On the third day I entered a large garden of one of the houses in Ostia. In the garden was a beautiful mosaic attached to a wall(1). Behind me I heard a noise and saw a man working in one of the chambers of the building. I saluted him and he answered in English. We started a conversation. The man, middle aged, had ruddy skin, blonde hair and wore a white dustcoat. An atypical Italian. I had met Alberino Vicari.
Alberino, still speaking passable English, which he later seemed to have forgotten, told me that he had learned English during his war time captivity in England. So we were able to communicate and I was curious about him and what he was doing in Ostia. Then he told me the remarkable story about the start of his career at the excavation of Ostia Antica.

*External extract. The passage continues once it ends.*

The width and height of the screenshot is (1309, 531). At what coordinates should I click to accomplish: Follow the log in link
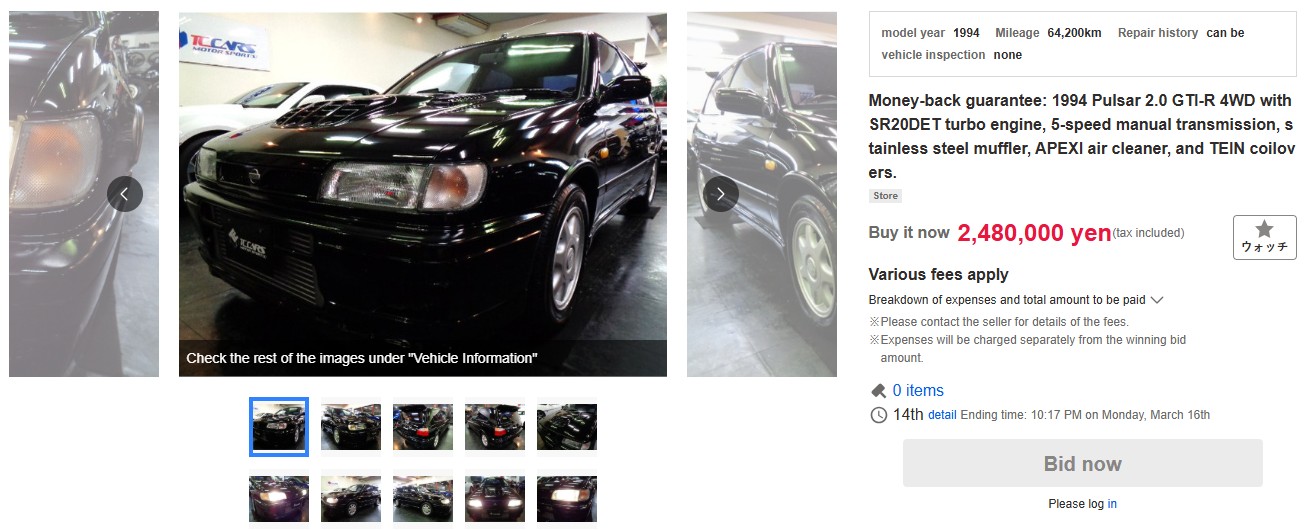(x=1112, y=504)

Alberino, living on the outskirts of the modern Ostia-Antica, was still a boy of 14 years when, in 1938, the great excavation campaign under supervision of the Italian archeologist Guido Calza started. This campaign was initiated by Mussolini to serve as a showpiece for the world exhibition planned in Rome for 1942. A part of Ostia, east of the forum, was already excavated. Calza concentrated mostly on the western part, from the forum towards the sea. During the excavation of the so-called Terme dei Sette Sapienti, the bathhouse of the seven philosophers(2), an underground tunnel was found. To determine the dating of the building, they needed a tiny person to enter the small corridor and to look after marked stones. Calza suggested asking his gardener, a rather small man. When they arrived at the house of the gardener, they learned from his wife, Mrs. Vicari, that her husband had died two days ago. But, living without income and no assurance, she offered her tiny son to do the job. Calza agreed and Alberino officially became part of the ‘great excavation’ under the protection of professor Guido Calza. Later, Calza gave him the opportunity to study at the Academia Belle Arti in Perugia. His specialty was to prepare and preserve the old paintings of Ostia, Portus and Isola Sacra. Until his retirement, he fulfilled this profession with varying degrees of success.

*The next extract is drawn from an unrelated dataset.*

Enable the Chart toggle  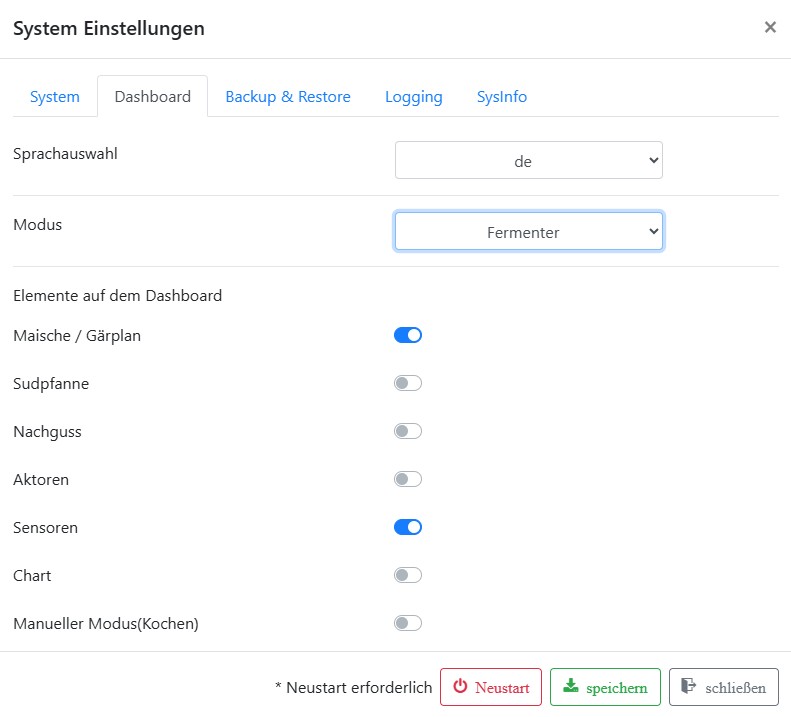[x=408, y=575]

His atelier in the Casa di Bacco Fanciullo was located in, as Alberino called it, the most beautiful room in Ostia. Every time I visited Ostia, from 1975 on almost every year, I met him in his atelier. When he saw me, he stopped working immediately, took off his working clothes and walked with me to the theatre, where a coffee shop was located next to the bookshop in those days. There I heard all the gossip about Ostia. After the coffee we went to the executive office, which was then next to the museum, where he picked up a bunch of keys to show me all the locked places of Ostia.
The Story Teller
At our first meeting, I told Alberino that my limited knowledge of Ostia came from the small books bought at Ostia’s bookshop. He drew my attention to an important book written by a British Oxford professor, the historian and connoisseur of Ostia, Russell Meiggs, called ‘Roman Ostia’(3). Meiggs, who had visited Ostia for the first time in 1925, was also working in Ostia during the campaign of 1938 and became friends with Alberino around 1940. I bought the book, read it with great interest and from that time on, Ostia was for me, a completely different city. According to Alberino, Meiggs was a flamboyant man, particularly for that time, with long hair, bushy eyebrows and a knitted sweater made by his wife with a picture of the lighthouse of Claudius on it. When I met Mr. Meiggs in Oxford a couple of years later, his description seemed to be right. The Meiggs’ book showed me how important the campaign of 1938-42 was for the overall view of modern Ostia. If you walk over the excavation you still will find the serenity of a beautiful landscaped park. Guido Calza’s wife, Raisa Calza-Gurevič was responsible for the construction. She planted only trees and bushes well known in ancient Roman times.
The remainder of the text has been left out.